Alsalmi is also working on her own research projects that eventually will become the basis of her dissertation. She presented her latest project during the biology department’s annual research symposium on Nov. 5. After completing the final class for her doctorate this semester, she will be able to focus entirely on her research. She anticipates another two years of work to finish her dissertation.
“I’m really interested in finding cures to infectious diseases,” she says. “I want to be able to help patients get better faster. I [hope to] contribute to that in research and maybe find new ways of curing some diseases or even testing for them.” Testing methods for diseases are crucial, she says, because they are the key to detecting an illness before a patient becomes incurable.
After graduating in August from George Mason University with a bachelor’s degree in medical technology, she began working as a medical technologist in the microbiology lab of Washington Hospital Center and taking classes part-time in the CUA doctoral program. She became a full-time student in 2011.
Alsalmi says she values the personal interactions and one-on-one time she has had with her professors, as well as the close-knit relationships with her fellow students. “You’re part of a community, the graduate student community in biology,” she says.
Alsalmi moved with her family to the United States from the Sultanate of Oman 10 years ago.

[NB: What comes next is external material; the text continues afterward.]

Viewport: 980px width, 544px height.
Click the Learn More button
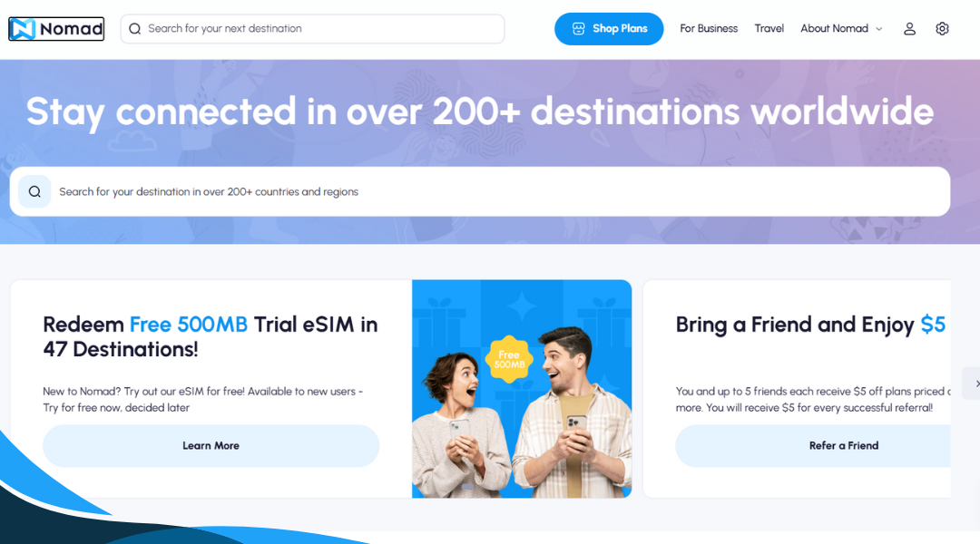coord(211,446)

For the time being she sees herself remaining in this country, though someday she plans to return to her native Oman.
“I feel like I need to get more [research] experience…before I go back and am able to really benefit my country,” she says.
Although her plans for the future are still unclear, for now she plans to make the most of her education. “I only have this certain amount of time to learn as much as I can,” she says.
Degree: Ph.D. in Clinical Laboratory Science
Research: Graduate student assistant on “Potent Phage T4 Derived V2 Immunogens as HIV Vaccines” project under the direction of Venigalla Rao, professor and chair, Department of Biology, and director, Center for Advanced Training in Cell and Molecular Biology
Fun fact: Alsalmi serves as the biology department’s senator in the Graduate Student Association Senate.